• Teks Kutipan:
Bandung, mediaarbiter.com
Konsorsium Keilmuan Wahyu Memandu Ilmu (WMI) menggelar diskusi bertajuk “Memperkokoh Identitas kajian Keilmuan UIN Sunan Gunung Djati Bandung” yang berlangsung di Aula Fakultas Dakwah dan Komunikasi (FDK), Jumat (16/2/2024).
Guru besar FDK dan Pascasarjana, Prof. Dr. H. Asep Saeful Muhtadi, MA, manjadi narasumber utama dipandu oleh Ketua Program Magister Studi Agama-agama, Prof. M. Taufiq Rahman, MA.
Acara yang dihadiri oleh para akademisi, ketua program studi, ketua lembaga, dan civitas akademika ini dibuka oleh Prof. Dr. H. Supiana, M.Ag., Ketua Konsorsium Keilmuan UIN SGD Bandung.
Dalam sambutannya, Prof Supiana menjelaskan bahwa tujuan dari diskusi ini untuk memperkuat jaringan silaturahmi dan dilaksanakan secara bergilir di fakultas-fakultas lainnya.

Butir yang tercantum dalam himpunan data:
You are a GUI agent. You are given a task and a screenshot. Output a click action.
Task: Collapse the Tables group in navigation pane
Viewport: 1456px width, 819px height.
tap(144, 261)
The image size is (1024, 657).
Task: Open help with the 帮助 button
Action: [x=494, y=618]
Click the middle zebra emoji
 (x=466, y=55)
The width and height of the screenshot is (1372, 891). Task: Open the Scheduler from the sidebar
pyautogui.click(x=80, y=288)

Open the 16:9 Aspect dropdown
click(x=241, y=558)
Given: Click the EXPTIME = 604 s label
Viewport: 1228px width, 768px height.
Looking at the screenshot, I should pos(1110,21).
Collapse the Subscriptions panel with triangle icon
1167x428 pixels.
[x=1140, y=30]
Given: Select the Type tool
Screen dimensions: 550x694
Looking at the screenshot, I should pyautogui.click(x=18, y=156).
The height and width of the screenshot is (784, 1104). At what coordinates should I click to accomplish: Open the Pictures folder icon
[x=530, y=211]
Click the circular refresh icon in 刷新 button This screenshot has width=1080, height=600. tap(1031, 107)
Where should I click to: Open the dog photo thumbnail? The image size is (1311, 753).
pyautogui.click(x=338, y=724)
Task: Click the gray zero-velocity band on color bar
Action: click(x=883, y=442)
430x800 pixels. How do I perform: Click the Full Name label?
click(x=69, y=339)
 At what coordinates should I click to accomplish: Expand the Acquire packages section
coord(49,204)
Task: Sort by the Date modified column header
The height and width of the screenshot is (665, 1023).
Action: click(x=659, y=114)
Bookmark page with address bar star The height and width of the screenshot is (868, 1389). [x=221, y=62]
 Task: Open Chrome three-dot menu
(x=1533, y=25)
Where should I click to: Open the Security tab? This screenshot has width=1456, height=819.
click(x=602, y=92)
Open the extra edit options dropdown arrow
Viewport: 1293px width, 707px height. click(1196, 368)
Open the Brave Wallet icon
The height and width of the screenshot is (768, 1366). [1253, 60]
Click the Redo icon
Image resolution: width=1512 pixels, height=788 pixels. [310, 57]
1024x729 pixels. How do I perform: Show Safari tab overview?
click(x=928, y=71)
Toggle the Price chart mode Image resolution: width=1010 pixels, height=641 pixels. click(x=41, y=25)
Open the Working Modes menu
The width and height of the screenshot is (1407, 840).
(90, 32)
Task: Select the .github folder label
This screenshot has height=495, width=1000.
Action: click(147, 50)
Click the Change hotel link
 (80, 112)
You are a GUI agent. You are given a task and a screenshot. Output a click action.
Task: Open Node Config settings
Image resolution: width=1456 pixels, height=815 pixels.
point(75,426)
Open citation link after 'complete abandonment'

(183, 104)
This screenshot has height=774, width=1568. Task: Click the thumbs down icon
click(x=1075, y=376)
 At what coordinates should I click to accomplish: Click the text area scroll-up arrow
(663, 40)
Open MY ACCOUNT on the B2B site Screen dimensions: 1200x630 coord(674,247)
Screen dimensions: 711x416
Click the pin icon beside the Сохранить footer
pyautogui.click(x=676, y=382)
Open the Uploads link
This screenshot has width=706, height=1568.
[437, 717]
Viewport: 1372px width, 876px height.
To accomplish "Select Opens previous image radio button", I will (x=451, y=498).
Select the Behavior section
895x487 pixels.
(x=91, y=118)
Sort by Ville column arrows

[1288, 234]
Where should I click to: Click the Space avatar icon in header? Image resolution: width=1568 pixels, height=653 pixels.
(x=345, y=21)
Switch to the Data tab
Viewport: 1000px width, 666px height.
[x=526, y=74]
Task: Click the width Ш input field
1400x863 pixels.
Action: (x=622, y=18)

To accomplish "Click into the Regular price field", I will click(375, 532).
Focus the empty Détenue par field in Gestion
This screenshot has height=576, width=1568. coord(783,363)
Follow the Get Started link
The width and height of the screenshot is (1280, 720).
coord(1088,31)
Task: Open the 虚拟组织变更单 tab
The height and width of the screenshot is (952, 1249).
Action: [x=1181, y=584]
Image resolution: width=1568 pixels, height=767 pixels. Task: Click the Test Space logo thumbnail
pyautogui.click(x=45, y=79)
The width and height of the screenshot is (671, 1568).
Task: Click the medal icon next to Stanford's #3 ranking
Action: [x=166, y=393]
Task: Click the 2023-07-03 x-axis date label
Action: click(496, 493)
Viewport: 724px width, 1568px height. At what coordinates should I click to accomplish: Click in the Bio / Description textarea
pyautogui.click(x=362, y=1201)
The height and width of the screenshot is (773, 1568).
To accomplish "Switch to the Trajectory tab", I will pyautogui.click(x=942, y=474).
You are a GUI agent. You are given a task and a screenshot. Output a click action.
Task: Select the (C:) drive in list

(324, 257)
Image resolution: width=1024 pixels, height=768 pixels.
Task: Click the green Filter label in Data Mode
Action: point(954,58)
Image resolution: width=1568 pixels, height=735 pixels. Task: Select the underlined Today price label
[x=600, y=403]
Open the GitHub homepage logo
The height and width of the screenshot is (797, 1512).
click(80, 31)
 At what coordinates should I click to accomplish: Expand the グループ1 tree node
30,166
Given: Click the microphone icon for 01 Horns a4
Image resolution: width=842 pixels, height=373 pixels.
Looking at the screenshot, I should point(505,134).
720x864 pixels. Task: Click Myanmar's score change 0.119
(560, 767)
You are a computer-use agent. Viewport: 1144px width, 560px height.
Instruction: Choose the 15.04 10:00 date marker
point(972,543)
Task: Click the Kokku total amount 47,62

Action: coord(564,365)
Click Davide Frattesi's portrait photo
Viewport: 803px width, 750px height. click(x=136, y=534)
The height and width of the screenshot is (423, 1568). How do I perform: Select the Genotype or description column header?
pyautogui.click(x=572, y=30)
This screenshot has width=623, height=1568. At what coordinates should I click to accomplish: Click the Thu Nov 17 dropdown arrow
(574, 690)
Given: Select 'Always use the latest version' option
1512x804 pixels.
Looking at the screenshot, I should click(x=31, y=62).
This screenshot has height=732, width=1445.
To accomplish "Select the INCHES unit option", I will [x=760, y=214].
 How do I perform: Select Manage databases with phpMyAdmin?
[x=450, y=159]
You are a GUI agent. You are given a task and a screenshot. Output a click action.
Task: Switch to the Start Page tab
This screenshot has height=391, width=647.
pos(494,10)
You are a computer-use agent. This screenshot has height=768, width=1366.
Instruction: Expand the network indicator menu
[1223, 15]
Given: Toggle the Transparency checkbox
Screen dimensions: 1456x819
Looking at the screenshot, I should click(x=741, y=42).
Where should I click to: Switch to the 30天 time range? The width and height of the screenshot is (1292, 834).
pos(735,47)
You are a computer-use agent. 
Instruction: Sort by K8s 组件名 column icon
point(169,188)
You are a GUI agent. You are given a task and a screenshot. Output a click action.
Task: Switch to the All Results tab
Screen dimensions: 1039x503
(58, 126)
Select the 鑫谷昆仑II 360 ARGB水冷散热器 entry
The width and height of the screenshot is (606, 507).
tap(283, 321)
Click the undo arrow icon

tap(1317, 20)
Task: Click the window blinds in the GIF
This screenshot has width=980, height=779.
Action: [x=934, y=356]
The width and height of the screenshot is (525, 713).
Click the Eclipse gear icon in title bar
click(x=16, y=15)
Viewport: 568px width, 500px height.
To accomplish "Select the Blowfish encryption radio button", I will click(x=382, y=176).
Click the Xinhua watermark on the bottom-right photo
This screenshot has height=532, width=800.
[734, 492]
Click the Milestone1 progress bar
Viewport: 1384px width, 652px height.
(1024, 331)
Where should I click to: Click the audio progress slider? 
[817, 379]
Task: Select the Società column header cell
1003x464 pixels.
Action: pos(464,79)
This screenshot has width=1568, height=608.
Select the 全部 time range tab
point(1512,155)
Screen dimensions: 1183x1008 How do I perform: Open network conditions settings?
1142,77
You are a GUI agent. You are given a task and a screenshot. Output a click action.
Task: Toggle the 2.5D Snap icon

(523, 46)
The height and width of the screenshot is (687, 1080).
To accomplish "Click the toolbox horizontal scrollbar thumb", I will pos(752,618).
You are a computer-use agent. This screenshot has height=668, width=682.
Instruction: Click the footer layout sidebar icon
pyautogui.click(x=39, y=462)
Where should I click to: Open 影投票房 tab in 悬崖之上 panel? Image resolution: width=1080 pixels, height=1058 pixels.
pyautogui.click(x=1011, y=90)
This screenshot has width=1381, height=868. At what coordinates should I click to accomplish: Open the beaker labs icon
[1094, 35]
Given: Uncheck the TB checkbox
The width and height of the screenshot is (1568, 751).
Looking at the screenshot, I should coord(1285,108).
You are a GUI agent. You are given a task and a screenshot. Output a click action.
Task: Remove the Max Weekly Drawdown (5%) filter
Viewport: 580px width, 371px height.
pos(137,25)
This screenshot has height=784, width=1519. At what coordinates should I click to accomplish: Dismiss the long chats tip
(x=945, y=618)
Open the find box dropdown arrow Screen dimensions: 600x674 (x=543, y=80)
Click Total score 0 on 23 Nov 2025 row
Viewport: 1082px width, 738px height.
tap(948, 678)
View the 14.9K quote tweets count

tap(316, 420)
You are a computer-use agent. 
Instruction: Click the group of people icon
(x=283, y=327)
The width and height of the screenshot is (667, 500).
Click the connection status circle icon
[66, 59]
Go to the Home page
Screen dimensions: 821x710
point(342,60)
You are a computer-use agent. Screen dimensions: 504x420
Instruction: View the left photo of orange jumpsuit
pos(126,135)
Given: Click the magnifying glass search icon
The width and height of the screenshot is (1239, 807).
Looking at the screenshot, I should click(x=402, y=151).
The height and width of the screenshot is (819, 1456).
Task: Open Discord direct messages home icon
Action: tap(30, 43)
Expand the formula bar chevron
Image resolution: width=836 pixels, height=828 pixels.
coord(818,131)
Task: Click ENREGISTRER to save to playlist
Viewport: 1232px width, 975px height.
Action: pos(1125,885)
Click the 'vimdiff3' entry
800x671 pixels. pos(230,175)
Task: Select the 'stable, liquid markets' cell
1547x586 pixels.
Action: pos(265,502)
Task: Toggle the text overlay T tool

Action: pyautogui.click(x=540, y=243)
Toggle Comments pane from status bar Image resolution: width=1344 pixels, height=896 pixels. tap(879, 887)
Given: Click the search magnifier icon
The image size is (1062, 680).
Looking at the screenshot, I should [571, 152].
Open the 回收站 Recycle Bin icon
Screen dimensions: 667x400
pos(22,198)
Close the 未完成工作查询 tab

• Daftar Tugas:
1. Apakah setiap pernyataan berikut sesuai dengan berita diskusi Konsorsium WMI: (a) diskusi berlangsung di Aula FDK pada Jumat, 16 Februari 2024; (b) acara dibuka oleh Prof. M. Taufiq Rahman; (c) diskusi hanya direncanakan di satu fakultas? Jawab ya atau tidak untuk masing-masing, lalu kutip persis kata-kata penentunya dari berita.
2. Bagaimana terjemahan bahasa Inggris kalimat dari berita diskusi Konsorsium WMI ini: "Dalam sambutannya, Prof Supiana menjelaskan bahwa tujuan dari diskusi ini untuk memperkuat jaringan silaturahmi dan dilaksanakan secara bergilir di fakultas-fakultas lainnya."?
3. Teruskan berita diskusi Konsorsium WMI mulai dari sesudah kalimat terakhirnya.

• Kumpulan Jawaban:
1.
(a) Ya: "di Aula Fakultas Dakwah dan Komunikasi (FDK), Jumat (16/2/2024)"
(b) Tidak: "dibuka oleh Prof. Dr. H. Supiana, M.Ag."
(c) Tidak: "dilaksanakan secara bergilir di fakultas-fakultas lainnya"

2. In the welcoming address, Prof Supiana explained that the purpose of this discussion was to strengthen networks of fellowship and that it is held on a rotating basis at the other faculties.

3.
Ia menekankan pentingnya UIN Bandung dalam mengelola program studi umum, dengan tujuan untuk memperkuat kajian ilmu agama Islam. “Program penguatan identitas kajian keilmuan di UIN Bandung akan terus dilakukan untuk mengikuti perkembangan zaman,” ujarnya.
Sebagai tuan rumah Dekan FDK, Prof. Dr. H. Enjang AS., M.Si., M.Ag., menyambut hangat kedatangan para peserta. Kegiatan ini merupakan kesempatan emas untuk mempererat tali silaturahmi antaranggota civitas akademika, serta sebagai upaya untuk mengenalkan lebih jauh Fakultas Dakwah dan Komunikasi kepada peserta yang belum pernah mengunjunginya. “FDK sangat terbuka untuk siapa pun, dengan segala perbedaan yang ada, bagi semua civitas academika di lingkungan UIN SGD Bandung,” ujarnya.
Menurut Prof Taufiq, tema ‘Wahyu Memandu Ilmu’ ini merupakan satu kelanjutan dari bahasan ‘Islamisasi Pengetahuan’ yang diramaikan sebelumnya di Malaysia terutama yang dipraktekkan di IIUM (International Islamic University of Malaysia).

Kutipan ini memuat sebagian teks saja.